The Software Licensing Audit

Once an informant provides a solid lead on software piracy to a software publisher or industry trade group, a business will typically receive a cease and desist letter and/or a letter requesting a software licensing audit.

A software licensing audit boils down to a critical review of software assets to determine if all the software available for use is properly licensed. The audit can be self administered or conducted by an outside party. The goal of the audit is to determine compliance with licensing agreements. The results of these audits typically form the basis for enforcement or corrective action.

After receiving an audit letter, a business will have to decide how to respond. The basic choice is to fight or cooperate. Many businesses might not understand the potential exposure involved at this stage and can face real uncertainty about the identity of the informant. Most small businesses cooperate on some level by allowing the audit in some agreed upon fashion. Cooperation can be like letting the fox into the hen house, but fighting may not be a realistic alternative, especially if licensing noncompliance is genuine.

Tips to Avoid Inadvertent Software Piracy

Given the potential criminal and civil penalties for software piracy, here are some tips to help you and your clients avoid inadvertent software licensing compliance:

  • Periodically conduct a self-audit. Most businesses probably fail to comply with licensing terms in some area. To minimize the risk of an enforcement action or formal audit, it's best for a business to be proactive by identifying noncompliance on its own.
  • Create a software asset management plan and enforce it. A software asset management plan should include (a) a written policy covering the terms for copying, use, and transfer of company software; (b) written advisements of the seriousness of software piracy; and (c) a written employee disciplinary policy outlining the consequences for an employee for improper software use.
  • Develop a software repository or management system. A software repository or management system should keep adequate software records, licenses, and dated proof of purchases in a fire-proof, secure location. A business can run into problems during an official audit if the business actually purchased a proper license, but cannot adequately prove it with documentation.
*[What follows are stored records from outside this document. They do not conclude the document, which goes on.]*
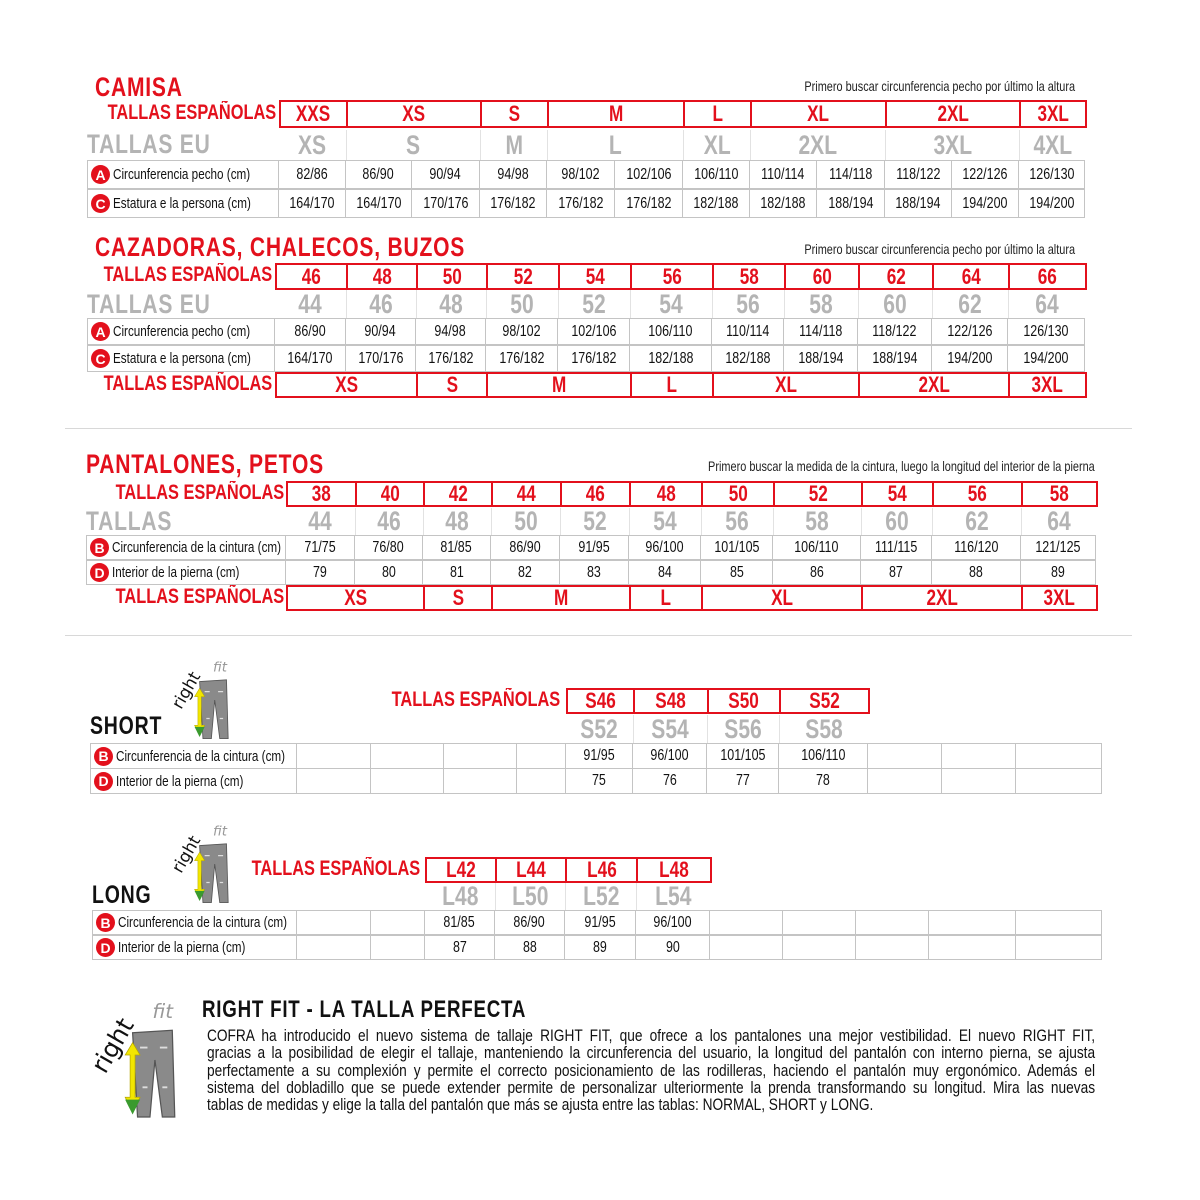 Image resolution: width=1200 pixels, height=1200 pixels. I want to click on spanish-size-text: 38, so click(322, 494).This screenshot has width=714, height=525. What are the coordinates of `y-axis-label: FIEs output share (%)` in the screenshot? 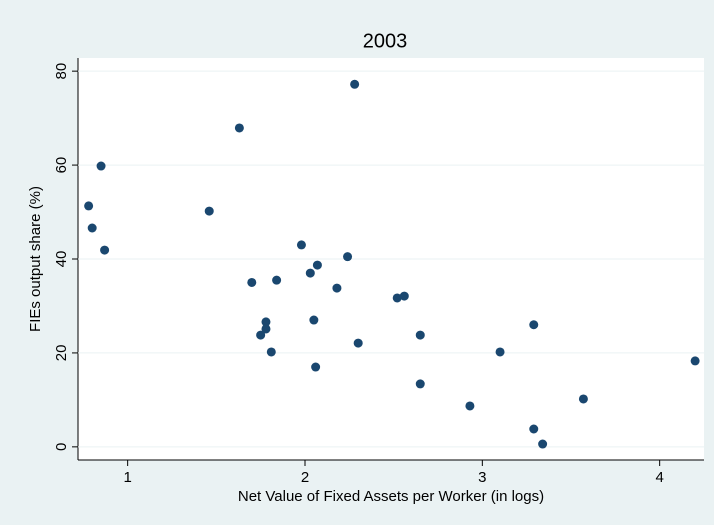 It's located at (36, 259).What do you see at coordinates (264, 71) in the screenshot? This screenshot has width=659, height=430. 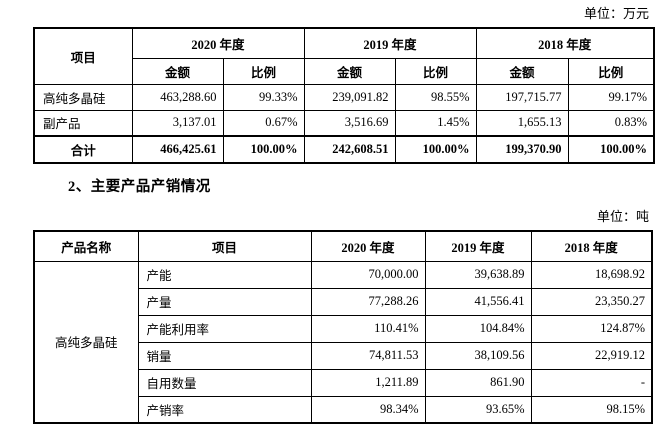 I see `revenue-subheader-ratio-2020: 比例` at bounding box center [264, 71].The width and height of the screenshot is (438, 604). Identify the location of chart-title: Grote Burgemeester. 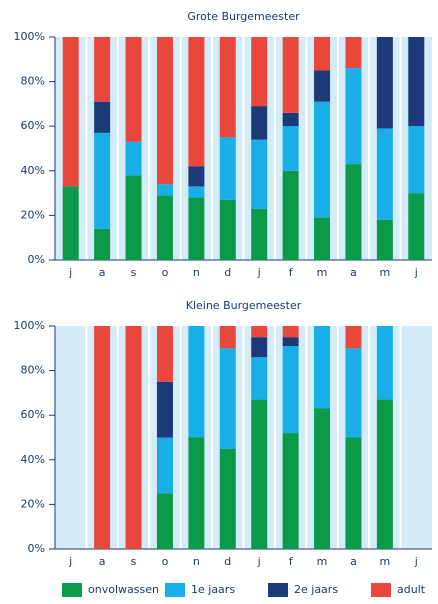
(244, 16).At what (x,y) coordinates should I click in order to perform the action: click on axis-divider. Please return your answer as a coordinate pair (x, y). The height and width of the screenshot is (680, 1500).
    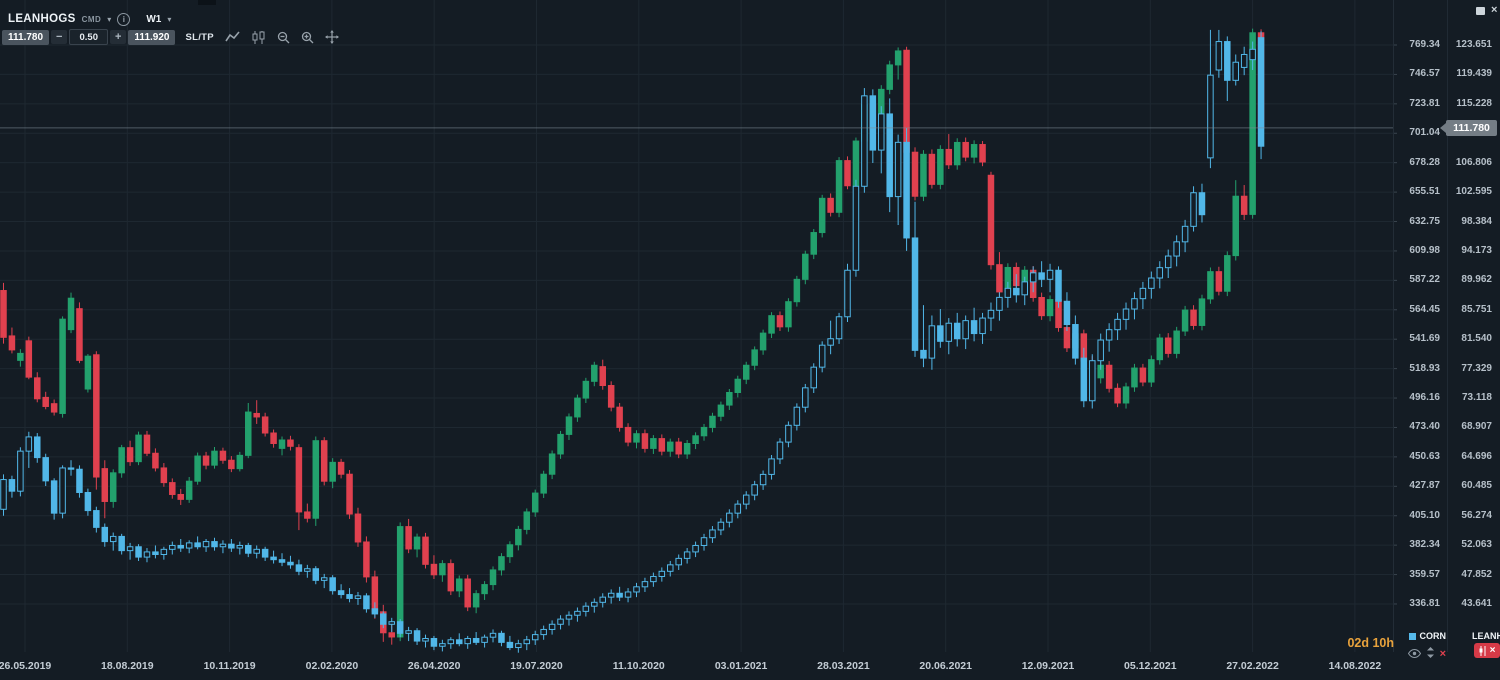
    Looking at the image, I should click on (1448, 326).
If you or a client do face an enforcement action or receive an audit letter, here is some advice:

1. Hire knowledgeable legal counsel. It is imperative to engage knowledgeable counsel to protect your interests if you face an enforcement action for software piracy. A business' managers or IT professional should not try to negotiate with trade groups or software publishers. Too many variables requiring the input of legal counsel can substantially affect the action outcome.
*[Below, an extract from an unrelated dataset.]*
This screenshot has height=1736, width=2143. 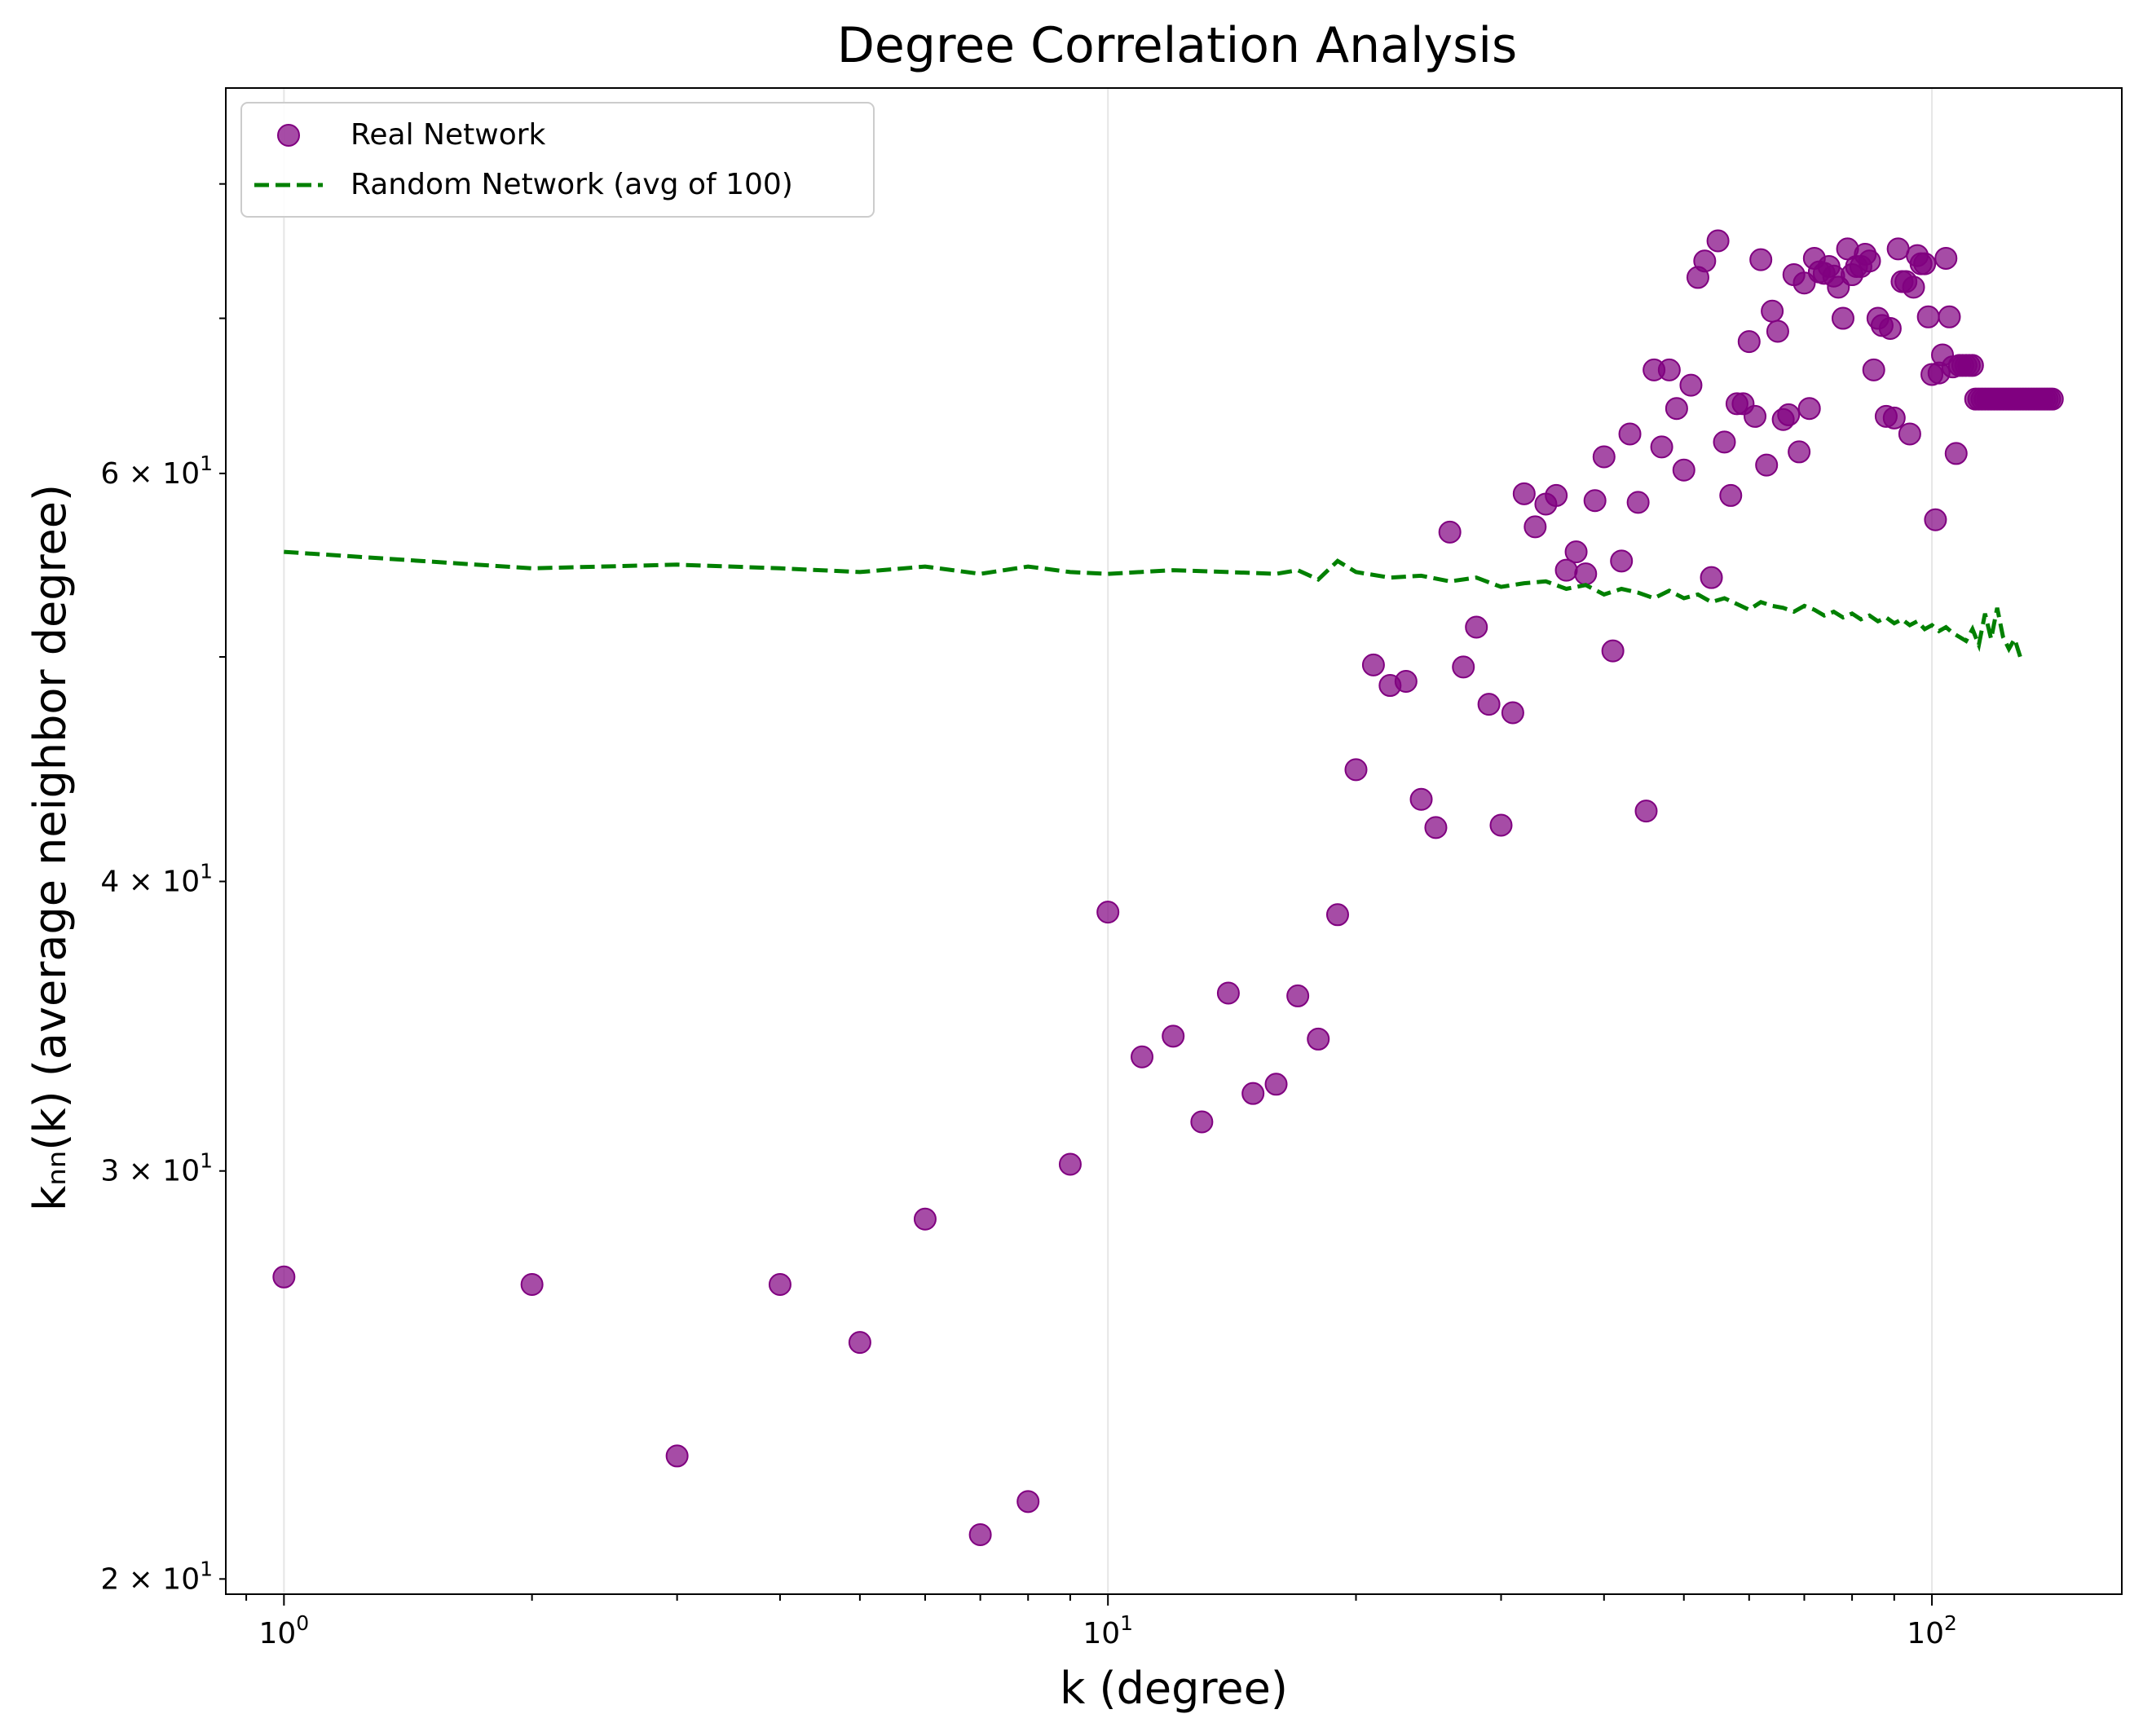 What do you see at coordinates (1108, 1630) in the screenshot?
I see `x-tick-label: 10¹` at bounding box center [1108, 1630].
2. Do not ignore an audit letter. Receiving an audit letter is serious, and it should not be disregarded or ignored. If you ignore the letter, you risk ending up in court and can lose the opportunity for a fair negotiation.

3. Do not destroy or delete the software. This one should be obvious but because the temptation exists it should be advised against.
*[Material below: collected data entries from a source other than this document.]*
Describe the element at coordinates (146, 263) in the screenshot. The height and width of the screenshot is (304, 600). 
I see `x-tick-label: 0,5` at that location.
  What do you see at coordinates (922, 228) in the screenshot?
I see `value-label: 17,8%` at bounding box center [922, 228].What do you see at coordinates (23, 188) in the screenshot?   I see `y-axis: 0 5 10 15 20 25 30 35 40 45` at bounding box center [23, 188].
4. Do not fire an employee for informing about software piracy. Firing an employee could lead to additional litigation for wrongful termination.

5. Do not run out to buy the proper licensing— it will not solve the problem. Any enforcement action taken pursuant to a licensing audit will insist on proof of proper licensing at the time of the offense.


Proactive planning and software asset management are the best ways to prevent software compliance audits or enforcement actions for improper software use. Even with the best policies, however, inadvertent licensing issues can arise for any business. When faced with noncompliance actions, you have a variety of methods to manage the situation. Most importantly, a business should engage legal counsel to assist with preventing or defending a software enforcement action or licensing audit.